[Assignment] Transcribe the data. Leave out nothing.

[Exercise inputs]
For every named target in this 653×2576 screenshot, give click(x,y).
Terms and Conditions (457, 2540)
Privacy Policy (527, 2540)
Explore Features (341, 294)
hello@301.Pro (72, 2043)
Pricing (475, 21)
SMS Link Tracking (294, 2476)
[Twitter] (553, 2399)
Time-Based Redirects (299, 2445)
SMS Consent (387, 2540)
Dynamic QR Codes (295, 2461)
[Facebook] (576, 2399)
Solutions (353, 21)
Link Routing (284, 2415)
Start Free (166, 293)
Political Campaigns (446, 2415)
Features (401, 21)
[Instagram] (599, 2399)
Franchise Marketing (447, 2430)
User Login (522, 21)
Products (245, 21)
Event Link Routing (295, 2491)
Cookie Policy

[Response below]
For every named target in this 653×2576 screenshot, give click(x,y).
Terms and Conditions (457, 2540)
Privacy Policy (527, 2540)
Explore Features (341, 294)
hello@301.Pro (72, 2043)
Pricing (475, 21)
SMS Link Tracking (294, 2476)
[Twitter] (553, 2399)
Time-Based Redirects (299, 2445)
SMS Consent (387, 2540)
Dynamic QR Codes (295, 2461)
[Facebook] (576, 2399)
Solutions (353, 21)
Link Routing (284, 2415)
Start Free (166, 293)
Political Campaigns (446, 2415)
Features (401, 21)
[Instagram] (599, 2399)
Franchise Marketing (447, 2430)
User Login (522, 21)
Products (245, 21)
Event Link Routing (295, 2491)
Cookie Policy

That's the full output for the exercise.